Nach zehn Tagen allerdings hat sie abends hohes Fieber bekommen, so an die 40°C. Zum Glück waren wir in dieser Nacht in der ersten festen Unterkunft unserer Tour. Mit Bettdecke und im geschlossenen Raum lässt sich die Temperatur doch besser regulieren als unterm offenen Tarp im Schlafsack in deutschen Sommernächten. Da wir nicht wussten was es ist, sie auf die Zäpfchen nicht angesprochen hat und wir befürchtet haben, dass es eventuell mit den vielen Zecken zu tun hat, haben wir folgendes getan: eine geviertelte Ibuprofen von unseren Tabletten gegeben (die hat dann erstmal geholfen) und am nächsten Tag die Tour abgebrochen und auf dem nächsten Weg mit Bus und Zug zur Oma gefahren. Erstens lag die näher als nach Hause, zweitens war die Motivationslage vorallem vom Großen auf die Art besser, als wenn's nach Hause gegangen wäre.
Wie ging's weiter?
Am nächsten Tag war die kleine wieder fit wie'n alter Turnschuh. Der Kinderarzt hatte Mutti beruhigt, dass es nix mit den zig entzündeten Mückenstichen und Zeckenbissen zu tun hat. Und der Große hat die Schleife drei Tage später hinter sich gebracht.
Hätten wir vielleicht nicht abbrechen müssen, sondern einfach einen Ruhetag einlegen?
Vielleicht, aber ich war doch ganz froh, dass wir es so getan haben, denn wir wussten ja nicht, was noch kommt. Wir wären die folgenden Tag durch sehr dünn besiedeltes Gebiet gekommen, vielleicht ohne Handyempfang (ja, sowas gibt's auch in der Mitte Deutschlands noch!), ohne Bus- und Zuganschluss, ohne Arzt,...
Und ich war ganz froh zu merken, dass, wie immer mich die Wanderlust und das Fernweh gepackt hat, noch genügend Vernunft bleibt um überlegt zu handeln.

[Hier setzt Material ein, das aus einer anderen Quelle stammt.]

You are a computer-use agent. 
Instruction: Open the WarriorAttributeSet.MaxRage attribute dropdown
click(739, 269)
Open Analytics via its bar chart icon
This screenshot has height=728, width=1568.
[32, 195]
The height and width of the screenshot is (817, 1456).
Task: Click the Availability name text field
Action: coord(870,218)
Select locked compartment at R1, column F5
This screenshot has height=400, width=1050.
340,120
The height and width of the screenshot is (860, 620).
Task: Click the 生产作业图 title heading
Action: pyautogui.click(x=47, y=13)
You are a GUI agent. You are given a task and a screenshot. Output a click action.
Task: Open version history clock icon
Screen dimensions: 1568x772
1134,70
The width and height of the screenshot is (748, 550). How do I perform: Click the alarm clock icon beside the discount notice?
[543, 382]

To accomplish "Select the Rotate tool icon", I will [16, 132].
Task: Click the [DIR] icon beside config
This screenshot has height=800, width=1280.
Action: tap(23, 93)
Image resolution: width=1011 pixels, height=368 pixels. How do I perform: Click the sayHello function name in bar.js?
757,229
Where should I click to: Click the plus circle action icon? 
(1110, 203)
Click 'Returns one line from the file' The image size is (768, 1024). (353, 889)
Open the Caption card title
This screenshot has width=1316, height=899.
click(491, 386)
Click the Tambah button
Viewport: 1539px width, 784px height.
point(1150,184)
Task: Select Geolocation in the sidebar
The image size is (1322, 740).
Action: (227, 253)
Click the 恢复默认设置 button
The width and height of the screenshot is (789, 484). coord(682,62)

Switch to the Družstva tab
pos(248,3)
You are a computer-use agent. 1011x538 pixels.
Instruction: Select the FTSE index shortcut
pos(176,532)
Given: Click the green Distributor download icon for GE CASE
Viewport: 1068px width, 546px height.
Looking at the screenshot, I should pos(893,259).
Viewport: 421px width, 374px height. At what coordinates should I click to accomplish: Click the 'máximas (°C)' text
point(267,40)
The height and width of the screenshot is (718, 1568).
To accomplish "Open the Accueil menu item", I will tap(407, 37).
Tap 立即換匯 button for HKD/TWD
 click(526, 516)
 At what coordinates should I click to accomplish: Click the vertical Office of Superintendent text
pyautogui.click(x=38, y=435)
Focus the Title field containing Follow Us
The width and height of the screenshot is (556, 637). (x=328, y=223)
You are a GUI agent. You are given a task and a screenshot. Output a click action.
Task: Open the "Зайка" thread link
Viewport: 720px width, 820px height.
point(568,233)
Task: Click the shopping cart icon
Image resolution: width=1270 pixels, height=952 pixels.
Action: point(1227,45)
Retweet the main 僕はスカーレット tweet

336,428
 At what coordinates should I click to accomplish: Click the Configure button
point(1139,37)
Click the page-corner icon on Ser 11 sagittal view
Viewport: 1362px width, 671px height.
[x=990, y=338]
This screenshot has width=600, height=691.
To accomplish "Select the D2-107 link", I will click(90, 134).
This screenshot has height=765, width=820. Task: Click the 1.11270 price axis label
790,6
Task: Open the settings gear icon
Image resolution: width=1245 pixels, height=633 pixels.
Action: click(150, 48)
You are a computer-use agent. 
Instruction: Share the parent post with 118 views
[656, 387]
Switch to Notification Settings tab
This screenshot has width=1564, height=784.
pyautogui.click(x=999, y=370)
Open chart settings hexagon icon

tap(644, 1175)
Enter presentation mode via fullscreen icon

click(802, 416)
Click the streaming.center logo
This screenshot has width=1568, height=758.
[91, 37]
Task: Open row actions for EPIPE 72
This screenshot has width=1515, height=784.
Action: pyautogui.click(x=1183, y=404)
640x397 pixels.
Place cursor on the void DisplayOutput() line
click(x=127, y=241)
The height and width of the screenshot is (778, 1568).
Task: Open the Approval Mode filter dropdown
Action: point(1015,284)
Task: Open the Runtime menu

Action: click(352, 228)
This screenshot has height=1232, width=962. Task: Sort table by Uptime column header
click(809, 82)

Der Resturlaub bei Oma war, überwiegend mit Tagesausflügen und gelegentlichen Lagerfeuerabenden gestaltet, dann doch auch noch sehr schön.
Fazit:
Es kommt mit Kindern immer zig mal anders, als man denkt. Man muss locker bleiben und schnell eine Alternative finden (aber nicht vorher schon, das klappt eh nicht). Wenn man der richtigen Einstellung dran geht, dann kann (fast) jeder Urlaub schön werden.

Gut geholfen hat uns bei den verschiedensten Planänderungen immer, genau hinzuschauen (und nachzufragen) was für jeden im Moment das Wichtigste am Urlaub ist und daraus einen guten Kompromiss zu schmieden.